Y ya que hablamos de conservacionismo, en México, bajo la dirección del INAH, existen varias colecciones de discos hechas con espíritu museístico, en que antropólogos y/o musicólogos salen al campo con su grabadora a recoger el repertorio tradicional. Si han escuchado alguno de estos discos, estarán de acuerdo conmigo en que suelen ser horrendos: son grabaciones de pésima calidad, con músicos que se equivocan o sencillamente tocan mal, fuera de ritmo, desafinados y sin inspiración. Pero claro, bajo la consigna del “rescate musical”, no hay que andarse con demasiadas sutilezas, pues lo que importa es salvar a esta música de “caer en el olvido”.
Ahora bien, a mí me parece que grabaciones de tan baja calidad parecen estar hechas justamente para caer en el olvido. ¿Quién no se sentiría repelido ante discos tan opacos y mediocres como aquellos?
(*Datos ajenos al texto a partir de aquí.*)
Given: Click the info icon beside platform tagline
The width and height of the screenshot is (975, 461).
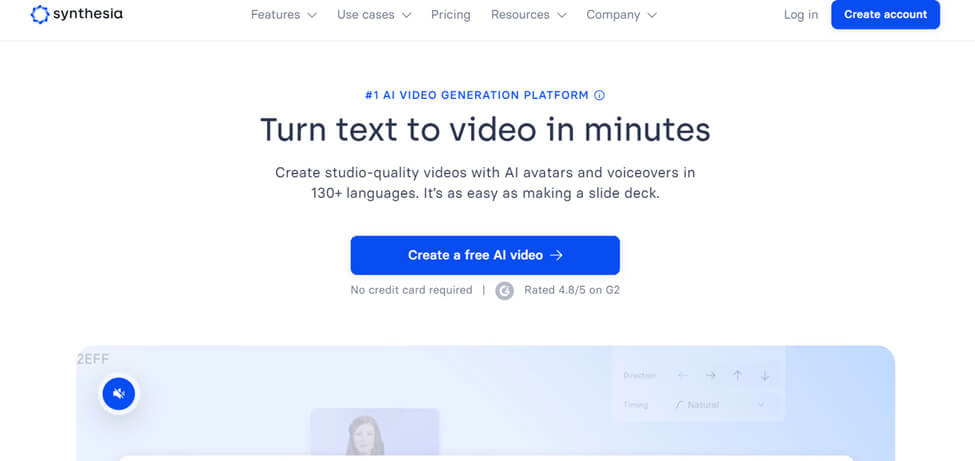Looking at the screenshot, I should pos(600,96).
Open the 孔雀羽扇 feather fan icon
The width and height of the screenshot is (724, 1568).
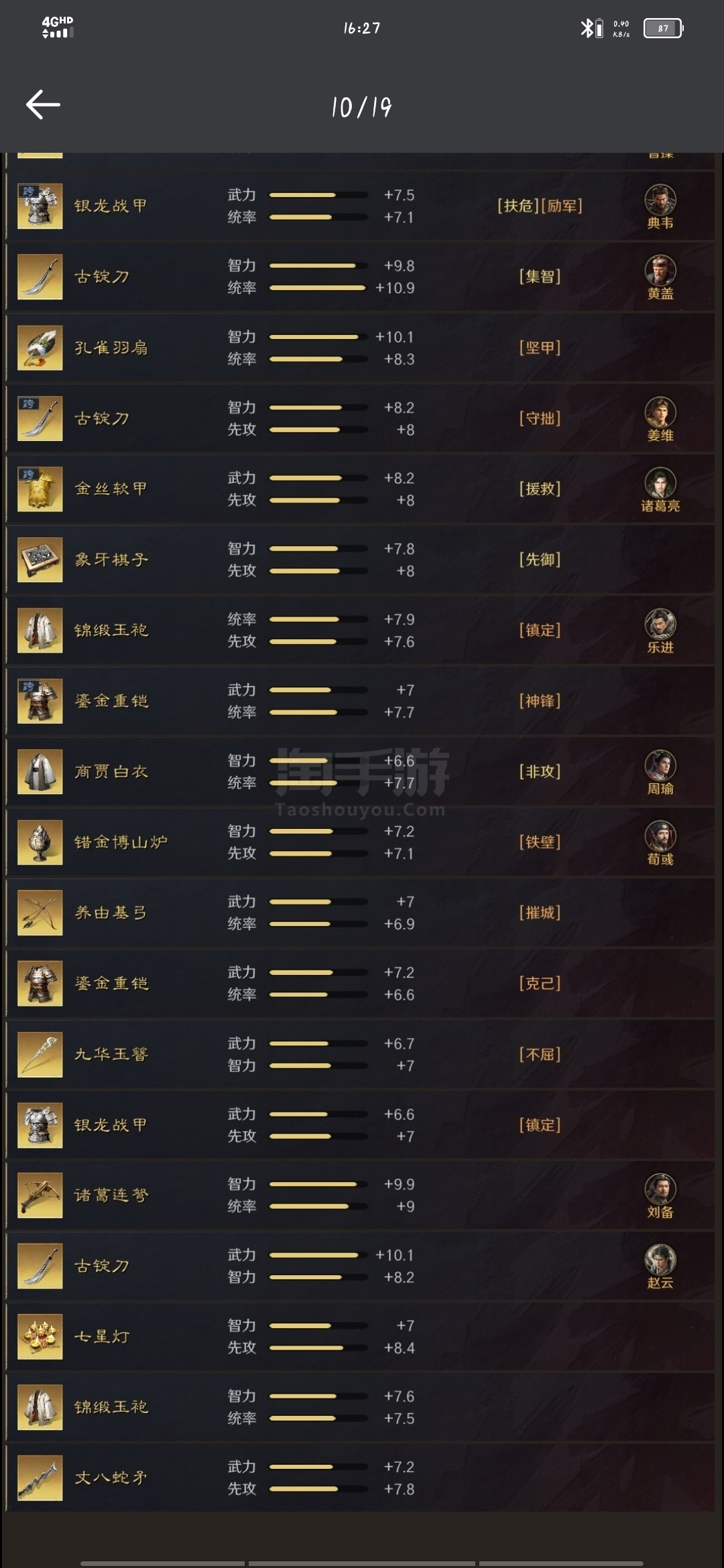click(x=40, y=348)

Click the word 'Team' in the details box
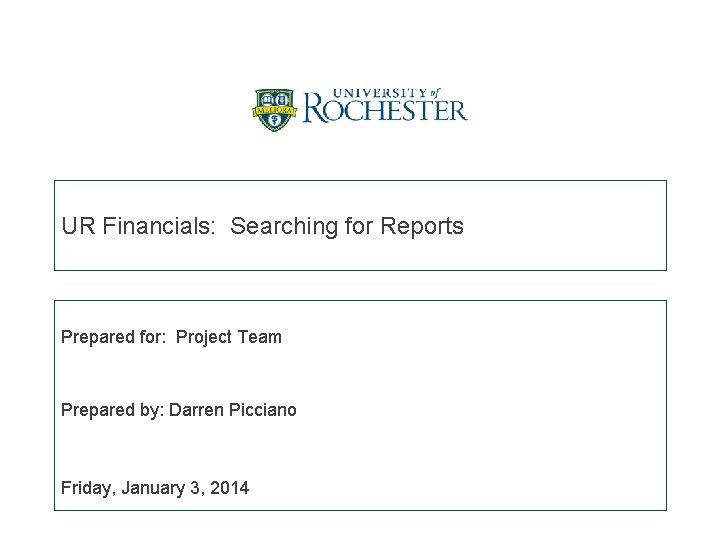(260, 337)
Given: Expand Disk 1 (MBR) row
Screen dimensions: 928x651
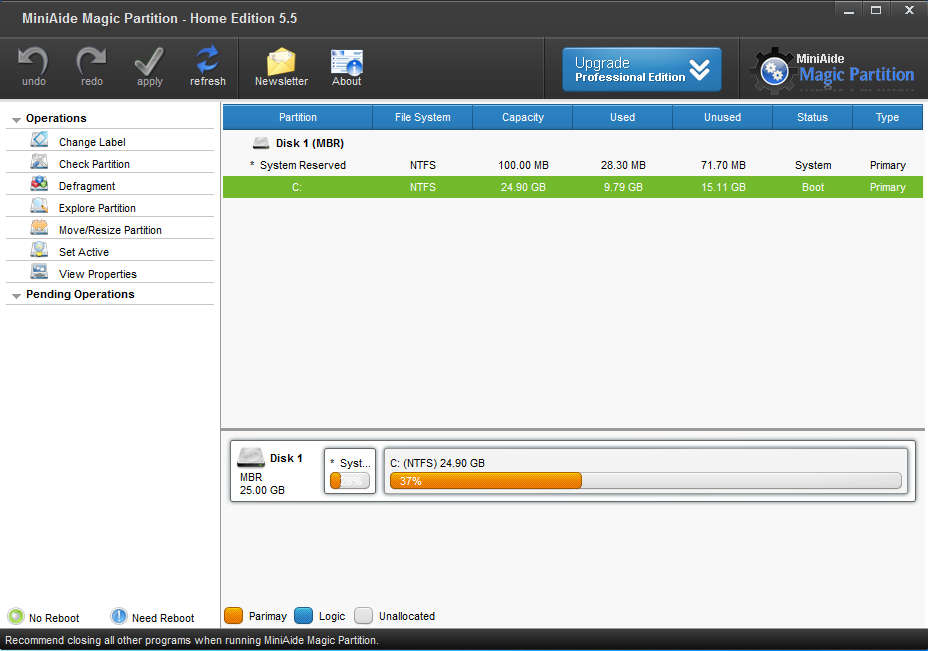Looking at the screenshot, I should [x=261, y=143].
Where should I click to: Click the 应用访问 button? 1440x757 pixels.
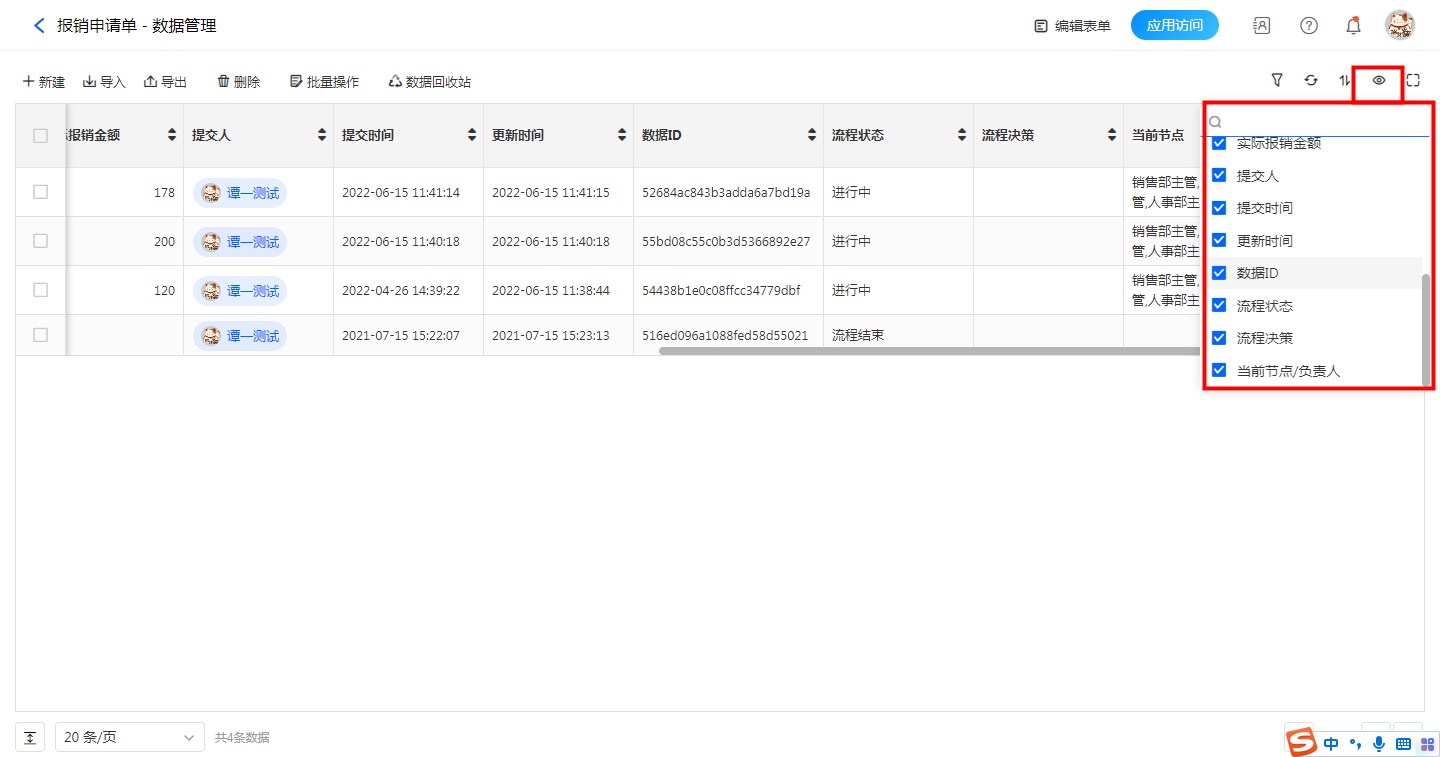(x=1174, y=26)
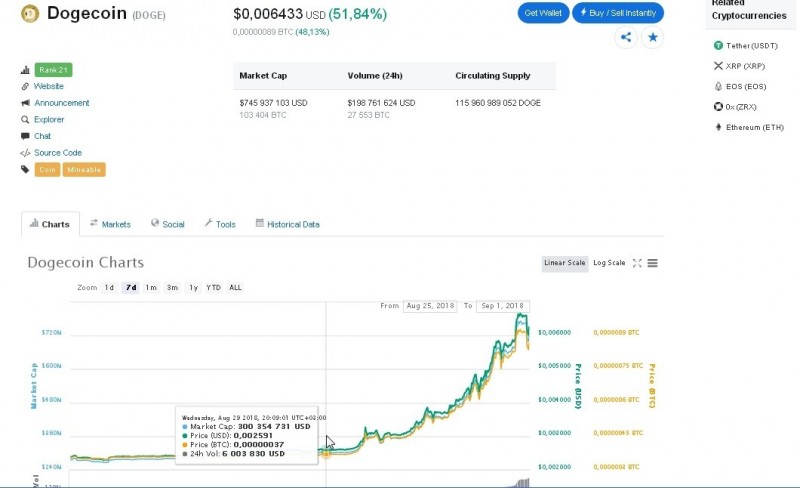Select the ALL zoom range

(235, 287)
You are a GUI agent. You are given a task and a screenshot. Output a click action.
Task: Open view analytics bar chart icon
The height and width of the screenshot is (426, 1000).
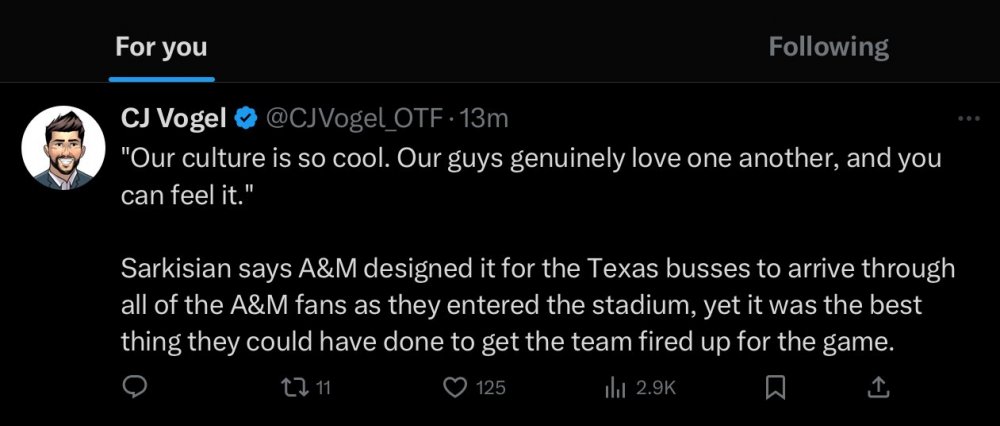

Tengo la impresión de que los musicólogos que hacen estas grabaciones dejaron hace mucho tiempo de ser músicos, que es lo que un musicólogo debe ser antes que nada. ¿No sería mucho más interesante “rescatar” esa música no solo del olvido sino también del aburrimiento, escoger músicos tradicionales con claro talento y meterlos en un estudio de grabación donde su música pueda enriquecerse y beneficiarse de las condiciones tecnológicas a su disposición? ¿No sería esta la manera de hacer un verdadero rescate musical, de producir discos con un valor comercial real y estético para el público actual?
El problema es cuando se piensa que todo lo que surge del “pueblo” es sagrado e intocable. Pasa algo similar con las recopilaciones de los cuentos orales. El recolector de los mismos se arma de una grabadora y, a la hora de transcribir lo que escuchó, se limita a hacerlo al pie de la letra, con todo y errores de sintaxis y a menudo, incluso, de lógica argumental. Luego, archiva esos cuentos en una revista, creyendo que al mantenerlos en un archivo, están a salvo del paso del tiempo. En realidad, lo estarán sólo si aparece un Ítalo Calvino que, para resucitarlos, intervendrá de manera profunda en su hechura, convirtiendo la letra muerta en un arte vivo y actual. Grabaciones con errores o con músicos medianos o francamente malos, no le interesan a nadie. Estoy seguro que, si se hiciera bien, se podría salvar música hermosa, pero esto solo lo pueden hacer artistas o musicólogos que no han dejado de ser músicos, y músicos de calidad. El rescate artístico hecho con puro espíritu archivista mata al arte y, en cierto modo, apresura la extinción que él mismo quisiera evitar.